Talented Listener (Ex): To reiterate, all penalties of condition summary blind are removed as if the character can now see--this includes the ability to again make skill checks without the need of seeing the opponent (making a Spellcraft check to identify a spell with only somantic components, for example, is perfectly allowed). Moreover, the character may now use his Listen skill in place of his Spot skill for purposes of seeing things out to the range of his Spacial Awareness. Note, in skill use, one must still have "line of sight" to the target. You can not, for example, Sense Motive on a person who is not in the same room with you.

Monk Ability (Ex): Blind Archetypes are quasi-martial artist in their own right. As such, each level of Blind Archetype grants the same base fighting abilities (and restrictions) of a monk of equal level for purposes of calculating damage from unarmed strikes, AC bonus, etc. If the character already has levels in monk, then those levels stack for purposes of base fighting calculations.

Blind Adaptibilty (Ex): If, for some reason, the character is healed of his blindness or forced to see in some way he loses all Blind Archetype abilities. He may, however, regain his Blind Archetype abilities by simply closing his eyes, and making a DC 10 Concentration check as a full round action. Once he has made the check, he may act normally with full Blind Archetype abilities until he opens his eyes once again. If he is kept from closing his eyes, for some reason (a Suggestion spell, for example), well, then he is prevented from regaining his abilities.

Uncanny Dodge (Ex): At 2nd level, a Blind Archetype retains his Dexterity bonus to AC (if any) even if he is caught flat-footed or struck by an invisible attacker. However, he still loses his Dexterity bonus to AC if immobilized.
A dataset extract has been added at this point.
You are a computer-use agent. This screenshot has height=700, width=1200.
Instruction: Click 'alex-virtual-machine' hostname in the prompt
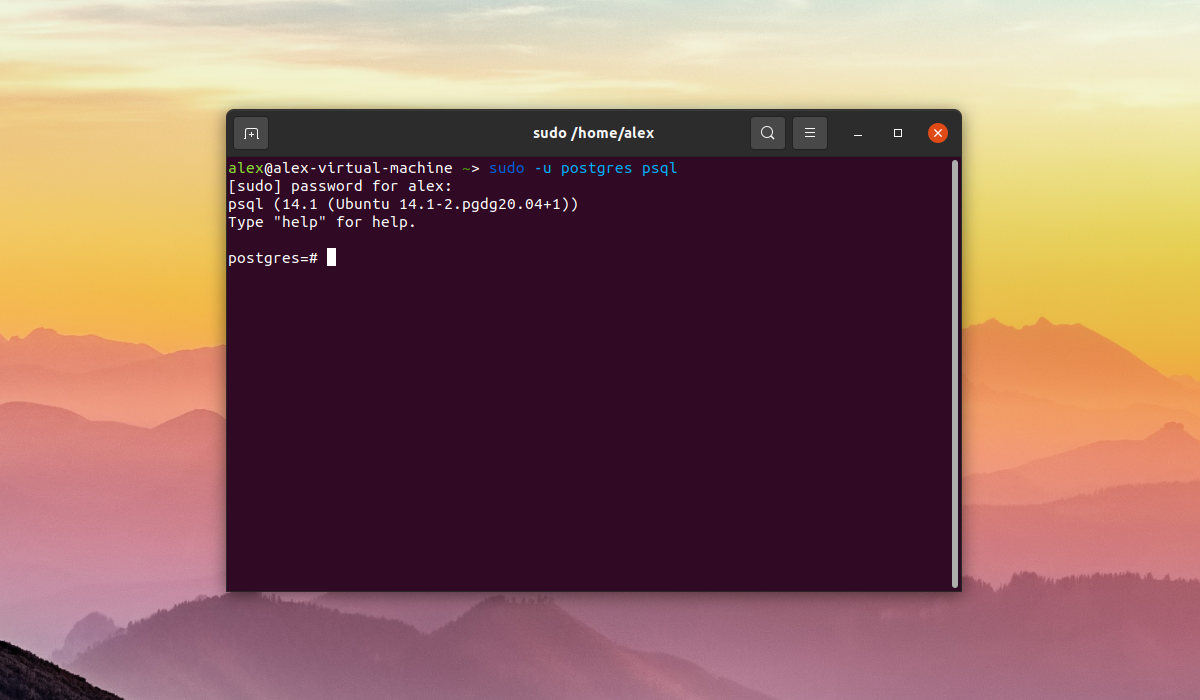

If he already has uncanny dodge from a different class, he automatically gains improved uncanny dodge instead.

Improved Uncanny Dodge (Ex): At 5th level and higher, a Blind Archetype can no longer be flanked. This defense denies a rogue the ability to sneak attack the character by flanking him, unless the attacker has at least four more rogue levels than Blind Archetype levels. If a character already has uncanny dodge from a second class, the character automatically gains improved uncanny dodge instead, and the levels from the classes that grant uncanny dodge stack to determine the minimum level a rogue must be to flank the character.

Other Restrictions: If you are Deafened, or in an area of a Silence spell, you also lose all Blind Archetype abilities.

Kiren
2009-01-22, 11:15 PM
My dm made my character run into trees, and my character was a druid.

Anyway, here are the blindness rules

The character cannot see. He takes a -2 penalty to Armor Class, loses his Dexterity bonus to AC (if any), moves at half speed, and takes a -4 penalty on Search checks and on most Strength- and Dexterity-based skill checks. All checks and activities that rely on vision (such as reading and Spot checks) automatically fail. All opponents are considered to have total concealment (50% miss chance) to the blinded character. Characters who remain blinded for a long time grow accustomed to these drawbacks and can overcome some of them.

What I bolded should be accustomed to, I would add some bonuses to show what the rest of the senses have increased by (Check first, I don't know if someone blind from birth would get a advantage to other senses or if its sight cut off later in life that increases other senses.

Blind fight should be given to him or her for free.